**EXERCISE DETAILS**
Provide an exact reproduction of every entry.
§
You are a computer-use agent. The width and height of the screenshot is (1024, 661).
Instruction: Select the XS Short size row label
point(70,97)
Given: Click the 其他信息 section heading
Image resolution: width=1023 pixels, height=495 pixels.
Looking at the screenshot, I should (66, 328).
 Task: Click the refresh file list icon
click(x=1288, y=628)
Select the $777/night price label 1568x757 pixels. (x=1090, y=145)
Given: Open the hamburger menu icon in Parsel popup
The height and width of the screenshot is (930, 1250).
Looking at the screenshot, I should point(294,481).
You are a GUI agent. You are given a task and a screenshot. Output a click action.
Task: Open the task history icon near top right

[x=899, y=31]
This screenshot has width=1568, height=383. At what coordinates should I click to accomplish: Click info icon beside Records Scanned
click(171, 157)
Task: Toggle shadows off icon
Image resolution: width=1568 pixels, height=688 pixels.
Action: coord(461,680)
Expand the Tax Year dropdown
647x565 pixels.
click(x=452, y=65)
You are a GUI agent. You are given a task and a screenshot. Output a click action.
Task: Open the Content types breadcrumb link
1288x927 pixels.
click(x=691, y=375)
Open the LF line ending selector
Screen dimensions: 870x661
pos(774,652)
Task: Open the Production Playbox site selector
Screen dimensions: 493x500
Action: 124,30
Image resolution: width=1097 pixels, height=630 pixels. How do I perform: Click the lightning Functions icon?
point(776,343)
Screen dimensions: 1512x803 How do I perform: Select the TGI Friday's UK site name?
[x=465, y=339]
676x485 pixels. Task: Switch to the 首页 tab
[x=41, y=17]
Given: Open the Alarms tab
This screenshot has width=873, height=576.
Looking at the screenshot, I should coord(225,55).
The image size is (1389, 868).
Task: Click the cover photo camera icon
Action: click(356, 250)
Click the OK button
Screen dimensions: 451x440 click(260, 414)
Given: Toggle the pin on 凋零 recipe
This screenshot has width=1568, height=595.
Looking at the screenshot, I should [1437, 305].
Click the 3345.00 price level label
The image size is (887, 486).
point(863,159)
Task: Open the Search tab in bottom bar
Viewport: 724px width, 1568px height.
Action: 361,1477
§
**EXPECTED ANSWER**
You are a computer-use agent. The width and height of the screenshot is (1024, 661).
Instruction: Select the XS Short size row label
point(70,97)
Given: Click the 其他信息 section heading
Image resolution: width=1023 pixels, height=495 pixels.
Looking at the screenshot, I should (66, 328).
 Task: Click the refresh file list icon
click(x=1288, y=628)
Select the $777/night price label 1568x757 pixels. (x=1090, y=145)
Given: Open the hamburger menu icon in Parsel popup
The height and width of the screenshot is (930, 1250).
Looking at the screenshot, I should point(294,481).
You are a GUI agent. You are given a task and a screenshot. Output a click action.
Task: Open the task history icon near top right

[x=899, y=31]
This screenshot has width=1568, height=383. At what coordinates should I click to accomplish: Click info icon beside Records Scanned
click(171, 157)
Task: Toggle shadows off icon
Image resolution: width=1568 pixels, height=688 pixels.
Action: coord(461,680)
Expand the Tax Year dropdown
647x565 pixels.
click(x=452, y=65)
You are a GUI agent. You are given a task and a screenshot. Output a click action.
Task: Open the Content types breadcrumb link
1288x927 pixels.
click(x=691, y=375)
Open the LF line ending selector
Screen dimensions: 870x661
pos(774,652)
Task: Open the Production Playbox site selector
Screen dimensions: 493x500
Action: 124,30
Image resolution: width=1097 pixels, height=630 pixels. How do I perform: Click the lightning Functions icon?
point(776,343)
Screen dimensions: 1512x803 How do I perform: Select the TGI Friday's UK site name?
[x=465, y=339]
676x485 pixels. Task: Switch to the 首页 tab
[x=41, y=17]
Given: Open the Alarms tab
This screenshot has width=873, height=576.
Looking at the screenshot, I should coord(225,55).
The image size is (1389, 868).
Task: Click the cover photo camera icon
Action: click(356, 250)
Click the OK button
Screen dimensions: 451x440 click(260, 414)
Given: Toggle the pin on 凋零 recipe
This screenshot has width=1568, height=595.
Looking at the screenshot, I should [1437, 305].
Click the 3345.00 price level label
The image size is (887, 486).
point(863,159)
Task: Open the Search tab in bottom bar
Viewport: 724px width, 1568px height.
Action: 361,1477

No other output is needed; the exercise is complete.